DOI: 10.5937/jaes0-44991 
This is an open access article distributed under the CC BY 4.0
Creative Commons License

Volume 22 article 1169 pages: 81-88

Kuanysh Alipbayev
Telecommunications and Innovative Technologies department, Almaty University of Power Engineering and Telecommunications named after Gumarbek Daukeyev, Kazakhstan

Konstantin Ivanov
Telecommunications and Innovative Technologies department, Almaty University of Power Engineering and Telecommunications named after Gumarbek Daukeyev, Kazakhstan

Aidos Sultan*
Telecommunications and Innovative Technologies department, Almaty University of Power Engineering and Telecommunications named after Gumarbek Daukeyev, Kazakhstan

Arman Komekbayev
Telecommunications and Innovative Technologies department, Almaty University of Power Engineering and Telecommunications named after Gumarbek Daukeyev, Kazakhstan

Currently, research related to the automation of processes, systems and devices are of high relevance in the scientific and technical field: in the aerospace industry, robotics and electric transport technology.
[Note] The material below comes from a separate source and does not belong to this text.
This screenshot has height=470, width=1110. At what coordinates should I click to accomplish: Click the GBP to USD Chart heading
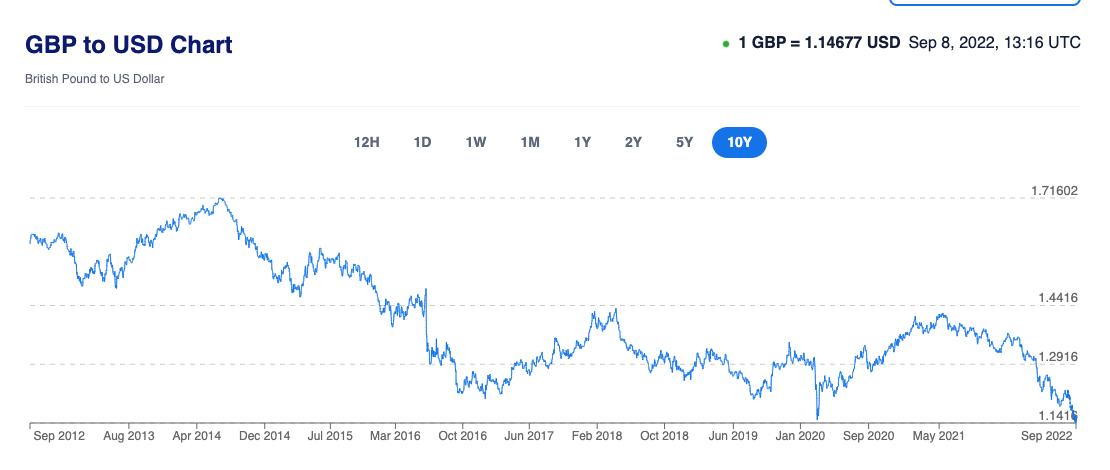pos(129,45)
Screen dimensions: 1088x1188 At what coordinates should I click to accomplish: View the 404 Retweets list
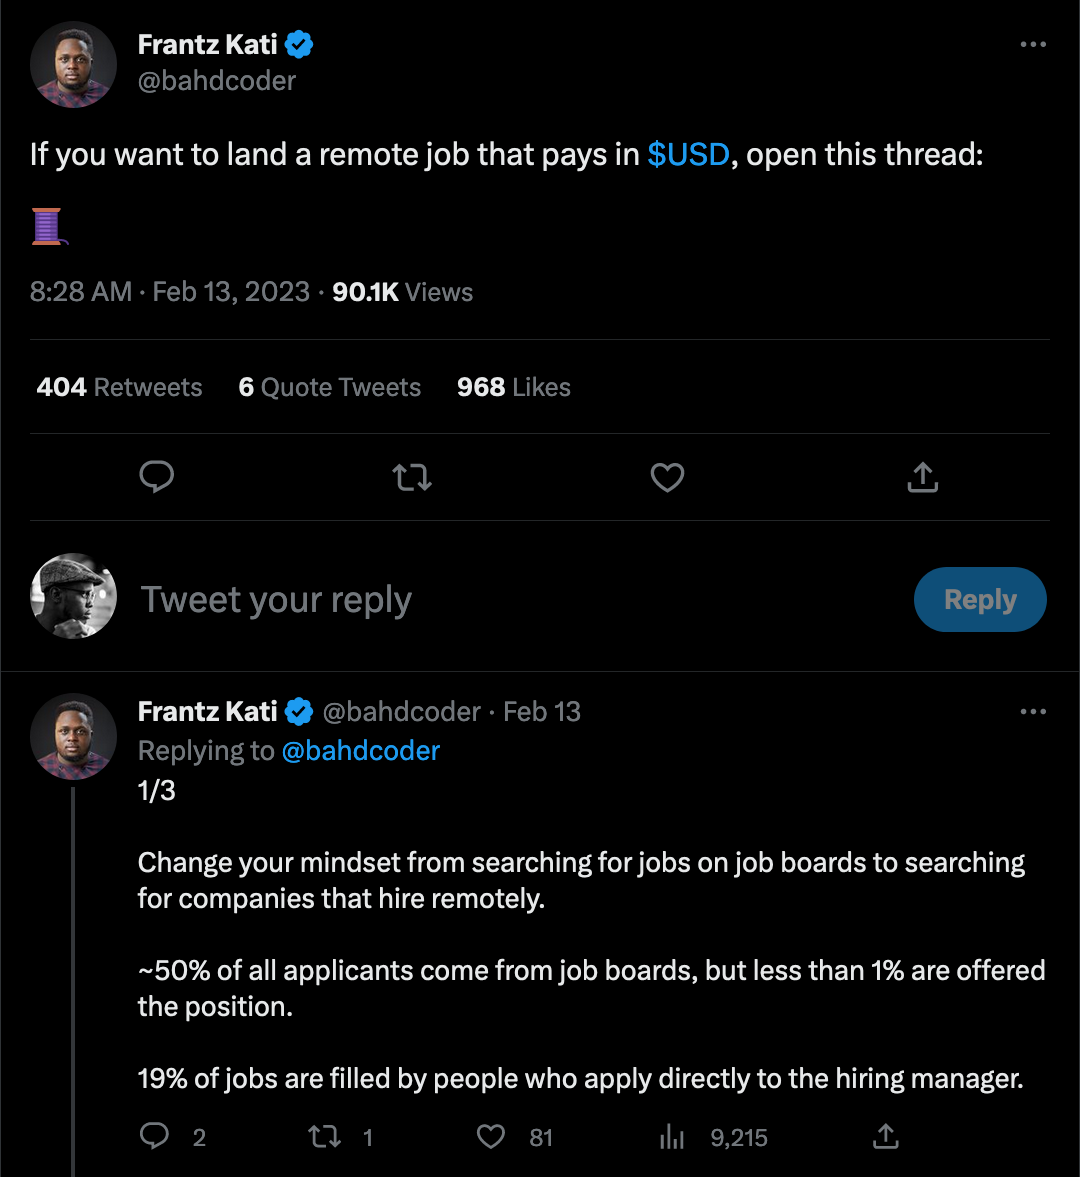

Successful automation of facilities and processes requires simplified control systems, and an adaptive mechanical system operates without a control system, which increases its reliability and efficiency. In particular, the creation of an efficient and reliable transmission of electric autonomous and mobile vehicles can be achieved by an adaptive mechanical drive with two degrees of freedom. Adaptation of the two-mobile system (2-DoF) is achieved by the proposed completely new type of transmission, namely the design of a stepless multi-speed drive with an additional friction coupling. The property of reliable adaptation of a two-mobile self-adjusting mechanical drive is independent adaptability to an external load with the help of a balancing friction coupling that provides a connection between the frictional moment and the relative angular velocity. The article presents a study of the interaction of the parameters of a two- mobile system in order to improve the efficiency of a self-adjusting adaptive drive with a given wide range of regulation based on the use of a friction coupling.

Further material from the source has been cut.